>>>>>

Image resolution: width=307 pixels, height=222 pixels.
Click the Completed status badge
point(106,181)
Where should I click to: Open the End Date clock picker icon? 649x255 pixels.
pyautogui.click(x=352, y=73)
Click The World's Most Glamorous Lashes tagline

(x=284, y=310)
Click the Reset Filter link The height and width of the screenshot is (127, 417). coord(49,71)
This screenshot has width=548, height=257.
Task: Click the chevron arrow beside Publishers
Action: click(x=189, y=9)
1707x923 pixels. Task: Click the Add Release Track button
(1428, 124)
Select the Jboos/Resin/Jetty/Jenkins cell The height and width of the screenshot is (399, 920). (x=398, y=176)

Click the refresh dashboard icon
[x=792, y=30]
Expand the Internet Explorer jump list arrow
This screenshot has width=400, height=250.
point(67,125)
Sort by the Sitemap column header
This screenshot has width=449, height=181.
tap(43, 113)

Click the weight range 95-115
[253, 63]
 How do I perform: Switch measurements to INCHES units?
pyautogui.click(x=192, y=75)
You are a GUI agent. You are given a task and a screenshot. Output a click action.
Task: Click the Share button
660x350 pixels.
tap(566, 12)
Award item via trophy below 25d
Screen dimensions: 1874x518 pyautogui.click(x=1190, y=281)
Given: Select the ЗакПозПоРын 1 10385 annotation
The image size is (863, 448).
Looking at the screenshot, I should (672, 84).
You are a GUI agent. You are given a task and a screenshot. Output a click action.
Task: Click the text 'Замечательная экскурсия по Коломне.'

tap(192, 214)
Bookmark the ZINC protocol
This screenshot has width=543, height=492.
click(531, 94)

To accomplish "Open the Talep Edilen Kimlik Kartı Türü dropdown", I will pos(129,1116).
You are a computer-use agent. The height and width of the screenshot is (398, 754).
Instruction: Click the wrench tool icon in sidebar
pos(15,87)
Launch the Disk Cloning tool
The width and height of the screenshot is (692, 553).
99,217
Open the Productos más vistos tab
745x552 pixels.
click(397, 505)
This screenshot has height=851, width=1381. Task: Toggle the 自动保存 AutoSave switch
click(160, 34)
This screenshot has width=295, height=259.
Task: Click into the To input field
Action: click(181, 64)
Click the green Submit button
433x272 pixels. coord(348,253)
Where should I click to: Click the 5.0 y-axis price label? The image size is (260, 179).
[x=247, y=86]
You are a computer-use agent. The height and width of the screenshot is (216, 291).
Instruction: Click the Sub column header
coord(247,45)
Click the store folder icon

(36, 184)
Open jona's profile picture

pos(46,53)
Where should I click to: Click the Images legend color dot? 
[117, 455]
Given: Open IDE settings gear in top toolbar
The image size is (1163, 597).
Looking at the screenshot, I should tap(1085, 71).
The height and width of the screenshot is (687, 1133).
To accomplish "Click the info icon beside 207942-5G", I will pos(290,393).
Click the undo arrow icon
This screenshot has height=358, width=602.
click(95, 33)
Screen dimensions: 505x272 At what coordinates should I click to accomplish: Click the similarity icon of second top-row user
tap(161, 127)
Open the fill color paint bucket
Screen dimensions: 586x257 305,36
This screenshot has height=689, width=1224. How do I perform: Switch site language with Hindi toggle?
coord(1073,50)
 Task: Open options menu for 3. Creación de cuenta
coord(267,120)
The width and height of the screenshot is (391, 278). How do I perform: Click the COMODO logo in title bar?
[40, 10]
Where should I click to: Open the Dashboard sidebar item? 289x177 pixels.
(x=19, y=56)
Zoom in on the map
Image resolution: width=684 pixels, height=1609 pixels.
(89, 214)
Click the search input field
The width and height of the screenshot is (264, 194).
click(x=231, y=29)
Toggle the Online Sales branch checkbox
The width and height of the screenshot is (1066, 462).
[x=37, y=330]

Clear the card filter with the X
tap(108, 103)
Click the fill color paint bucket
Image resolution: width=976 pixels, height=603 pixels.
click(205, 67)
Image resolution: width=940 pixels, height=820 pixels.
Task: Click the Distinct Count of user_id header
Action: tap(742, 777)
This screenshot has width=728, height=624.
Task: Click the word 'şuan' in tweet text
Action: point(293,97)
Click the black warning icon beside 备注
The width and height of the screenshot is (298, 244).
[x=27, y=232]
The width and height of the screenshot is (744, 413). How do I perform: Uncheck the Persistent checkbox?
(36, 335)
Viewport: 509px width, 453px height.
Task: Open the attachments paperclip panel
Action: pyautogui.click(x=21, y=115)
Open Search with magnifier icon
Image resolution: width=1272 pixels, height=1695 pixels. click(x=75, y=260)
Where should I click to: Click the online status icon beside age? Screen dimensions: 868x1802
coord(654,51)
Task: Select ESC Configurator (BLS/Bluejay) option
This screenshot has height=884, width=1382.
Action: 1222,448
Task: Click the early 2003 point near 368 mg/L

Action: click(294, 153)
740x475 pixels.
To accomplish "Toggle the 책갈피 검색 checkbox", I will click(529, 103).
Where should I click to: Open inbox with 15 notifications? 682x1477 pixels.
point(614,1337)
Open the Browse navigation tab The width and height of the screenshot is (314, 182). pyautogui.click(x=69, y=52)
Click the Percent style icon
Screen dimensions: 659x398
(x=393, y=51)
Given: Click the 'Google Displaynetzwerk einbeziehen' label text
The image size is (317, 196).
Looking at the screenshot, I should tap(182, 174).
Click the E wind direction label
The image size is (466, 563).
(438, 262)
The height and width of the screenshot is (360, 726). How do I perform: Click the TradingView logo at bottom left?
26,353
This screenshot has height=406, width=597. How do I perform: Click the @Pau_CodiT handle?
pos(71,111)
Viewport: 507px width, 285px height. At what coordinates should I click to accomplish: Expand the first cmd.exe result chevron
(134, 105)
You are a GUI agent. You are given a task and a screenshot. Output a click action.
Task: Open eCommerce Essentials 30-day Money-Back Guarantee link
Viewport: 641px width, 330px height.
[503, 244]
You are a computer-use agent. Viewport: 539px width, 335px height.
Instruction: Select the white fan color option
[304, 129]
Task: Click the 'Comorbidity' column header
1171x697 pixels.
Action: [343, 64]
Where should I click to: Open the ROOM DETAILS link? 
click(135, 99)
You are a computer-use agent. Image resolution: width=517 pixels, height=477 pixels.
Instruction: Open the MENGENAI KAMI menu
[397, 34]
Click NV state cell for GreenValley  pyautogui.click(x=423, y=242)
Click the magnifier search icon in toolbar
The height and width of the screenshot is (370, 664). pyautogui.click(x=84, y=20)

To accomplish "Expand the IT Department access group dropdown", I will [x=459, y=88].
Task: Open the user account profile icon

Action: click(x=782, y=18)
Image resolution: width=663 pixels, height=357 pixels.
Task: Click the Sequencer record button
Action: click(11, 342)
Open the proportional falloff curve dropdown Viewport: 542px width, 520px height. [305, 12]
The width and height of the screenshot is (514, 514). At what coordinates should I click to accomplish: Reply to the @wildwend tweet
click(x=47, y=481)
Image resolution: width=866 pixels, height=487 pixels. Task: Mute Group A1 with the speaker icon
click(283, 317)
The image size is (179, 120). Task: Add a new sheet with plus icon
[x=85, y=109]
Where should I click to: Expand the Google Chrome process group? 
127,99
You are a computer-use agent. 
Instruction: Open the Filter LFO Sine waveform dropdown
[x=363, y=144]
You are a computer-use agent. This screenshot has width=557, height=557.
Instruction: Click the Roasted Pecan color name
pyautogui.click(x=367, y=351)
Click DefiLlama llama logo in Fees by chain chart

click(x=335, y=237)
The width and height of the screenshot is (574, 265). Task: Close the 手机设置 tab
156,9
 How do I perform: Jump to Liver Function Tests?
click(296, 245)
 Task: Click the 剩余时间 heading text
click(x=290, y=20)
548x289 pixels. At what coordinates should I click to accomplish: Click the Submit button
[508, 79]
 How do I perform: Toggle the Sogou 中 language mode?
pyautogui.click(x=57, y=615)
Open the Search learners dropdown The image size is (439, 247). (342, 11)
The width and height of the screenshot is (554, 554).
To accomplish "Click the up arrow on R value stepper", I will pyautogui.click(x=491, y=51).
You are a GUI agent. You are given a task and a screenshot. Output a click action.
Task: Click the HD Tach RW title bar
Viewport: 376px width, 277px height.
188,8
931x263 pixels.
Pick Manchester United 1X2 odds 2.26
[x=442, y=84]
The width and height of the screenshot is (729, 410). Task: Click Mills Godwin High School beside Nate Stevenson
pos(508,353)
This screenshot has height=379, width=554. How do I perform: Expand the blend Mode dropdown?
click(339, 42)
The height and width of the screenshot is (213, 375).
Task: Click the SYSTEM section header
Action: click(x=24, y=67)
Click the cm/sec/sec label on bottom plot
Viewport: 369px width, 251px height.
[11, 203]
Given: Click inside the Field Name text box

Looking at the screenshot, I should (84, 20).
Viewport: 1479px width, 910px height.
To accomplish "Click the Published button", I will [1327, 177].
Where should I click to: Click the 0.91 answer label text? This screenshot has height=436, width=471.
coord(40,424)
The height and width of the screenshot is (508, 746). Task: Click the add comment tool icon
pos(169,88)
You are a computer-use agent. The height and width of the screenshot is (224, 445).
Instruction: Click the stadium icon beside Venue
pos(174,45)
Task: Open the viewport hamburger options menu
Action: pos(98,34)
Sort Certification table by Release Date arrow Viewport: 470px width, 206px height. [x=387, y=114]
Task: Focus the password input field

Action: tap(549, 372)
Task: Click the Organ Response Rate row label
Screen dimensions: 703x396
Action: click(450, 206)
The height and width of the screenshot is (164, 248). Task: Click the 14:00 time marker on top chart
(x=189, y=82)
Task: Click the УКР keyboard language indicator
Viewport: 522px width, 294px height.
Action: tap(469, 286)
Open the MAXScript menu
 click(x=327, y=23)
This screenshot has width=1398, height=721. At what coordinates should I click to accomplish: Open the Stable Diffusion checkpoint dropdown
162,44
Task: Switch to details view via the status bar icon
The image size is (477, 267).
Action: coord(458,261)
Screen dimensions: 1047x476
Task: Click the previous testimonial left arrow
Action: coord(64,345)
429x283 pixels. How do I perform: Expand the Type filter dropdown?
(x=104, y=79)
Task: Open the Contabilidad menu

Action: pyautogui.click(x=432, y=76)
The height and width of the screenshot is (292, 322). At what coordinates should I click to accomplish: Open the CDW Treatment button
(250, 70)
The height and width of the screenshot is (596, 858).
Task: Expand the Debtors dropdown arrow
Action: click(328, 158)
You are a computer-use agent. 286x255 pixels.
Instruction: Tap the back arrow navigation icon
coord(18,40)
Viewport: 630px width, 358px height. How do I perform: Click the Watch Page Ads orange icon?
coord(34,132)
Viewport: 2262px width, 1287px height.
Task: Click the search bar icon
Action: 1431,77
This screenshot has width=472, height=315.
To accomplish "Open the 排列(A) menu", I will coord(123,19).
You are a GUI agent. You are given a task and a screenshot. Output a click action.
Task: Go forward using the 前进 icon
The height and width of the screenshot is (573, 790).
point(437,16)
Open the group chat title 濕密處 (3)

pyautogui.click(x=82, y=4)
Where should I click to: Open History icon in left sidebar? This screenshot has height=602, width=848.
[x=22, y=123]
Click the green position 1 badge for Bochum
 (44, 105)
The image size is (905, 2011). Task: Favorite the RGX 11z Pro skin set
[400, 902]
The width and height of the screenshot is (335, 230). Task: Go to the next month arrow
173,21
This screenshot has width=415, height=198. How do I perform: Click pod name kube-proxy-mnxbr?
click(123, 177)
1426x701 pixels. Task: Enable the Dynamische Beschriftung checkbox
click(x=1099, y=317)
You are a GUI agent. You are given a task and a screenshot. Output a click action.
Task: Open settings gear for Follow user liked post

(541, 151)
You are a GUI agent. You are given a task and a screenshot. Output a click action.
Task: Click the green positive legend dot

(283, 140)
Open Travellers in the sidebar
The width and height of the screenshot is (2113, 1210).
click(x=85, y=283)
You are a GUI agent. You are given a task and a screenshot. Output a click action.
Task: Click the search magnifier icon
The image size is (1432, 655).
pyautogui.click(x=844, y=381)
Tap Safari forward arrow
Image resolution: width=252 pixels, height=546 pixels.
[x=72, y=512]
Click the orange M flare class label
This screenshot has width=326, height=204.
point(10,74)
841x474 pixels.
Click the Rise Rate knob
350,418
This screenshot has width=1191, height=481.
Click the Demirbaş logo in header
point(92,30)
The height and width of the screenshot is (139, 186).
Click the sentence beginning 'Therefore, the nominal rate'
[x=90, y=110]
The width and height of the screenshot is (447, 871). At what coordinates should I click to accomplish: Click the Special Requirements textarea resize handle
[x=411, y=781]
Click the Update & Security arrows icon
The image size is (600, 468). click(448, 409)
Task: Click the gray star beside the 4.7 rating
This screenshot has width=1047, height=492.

<<<<<

#### ASSIGNMENT
Go through the entries above and copy out every line that includes the word "forward".

#### YOUR SOLUTION
Task: Go forward using the 前进 icon
Tap Safari forward arrow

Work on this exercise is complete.